Żadnemu graczowi nie życzymy podobnych doświadczeń. Prawdopodobnie nikt z nas na dłuższą metę nie mógłby wytrzymać takiej "kary". Oczywiście pewnie znajdą się tacy, którzy stwierdzą, że przecież mógł starać się ukończyć dany mecz w czasie poniżej 10 min, tylko czy to jeszcze komuś sprawiałoby frajdę?
Retrominano podejmował niezliczone próby zresetowania adresu IP, niestety bez skutku. Nadal mógł nieprzerwalnie grać przez śmiesznie krótki okres 10 minut, następnie jego połączenie było rozłączane przez nękających go napastników. Nie mając zbyt dużego wyboru, gracz postanowił ostatecznie rozwiązać problem poprzez reset swoich, wypracowanych w pocie czoła, statystyk i rozpoczęcie zabawy zupełnie od zera.
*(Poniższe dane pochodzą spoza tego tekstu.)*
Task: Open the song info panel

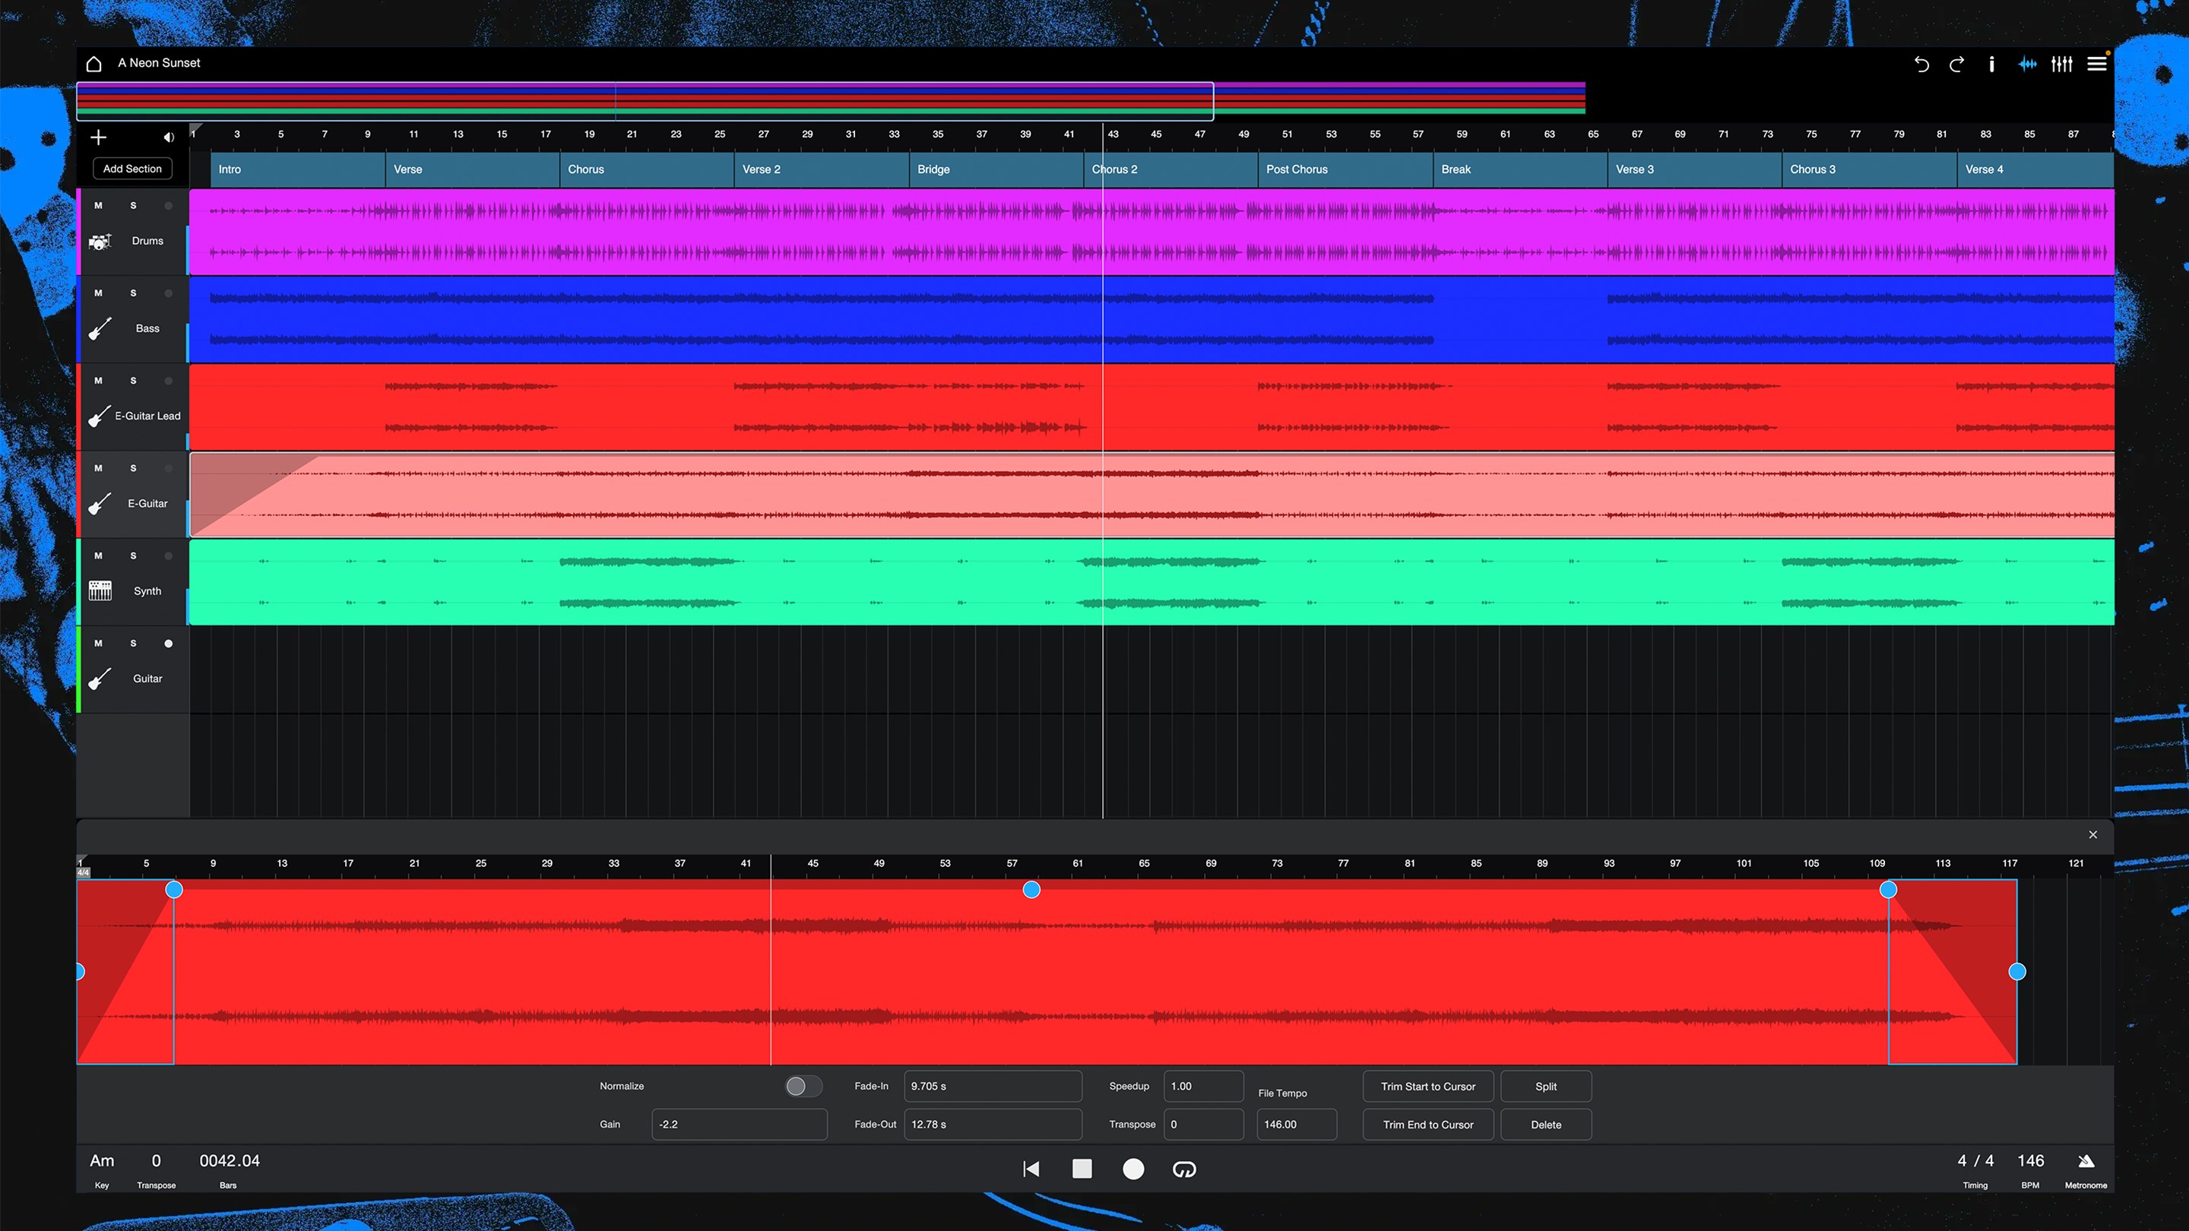Action: tap(1991, 64)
Dziwne czasy nastały w branży gier. Bo jak inaczej opisać sytuację, w której jeden z graczy zostaje atakowany, tylko dlatego, że swoim uporem i determinacją osiągnął w jakieś produkcji lepsze wyniki od pozostałych? Co z innymi użytkownikami gry, którzy zajmują wyższe miejsca w rankingu? Czy również powinni przygotować się na podobne "przyjemności"? Najgorsze w tym wszystkim jest jednak chyba to, że większość tych osób nie ma nawet możliwości, żeby skutecznie bronić się przez takim szturmem.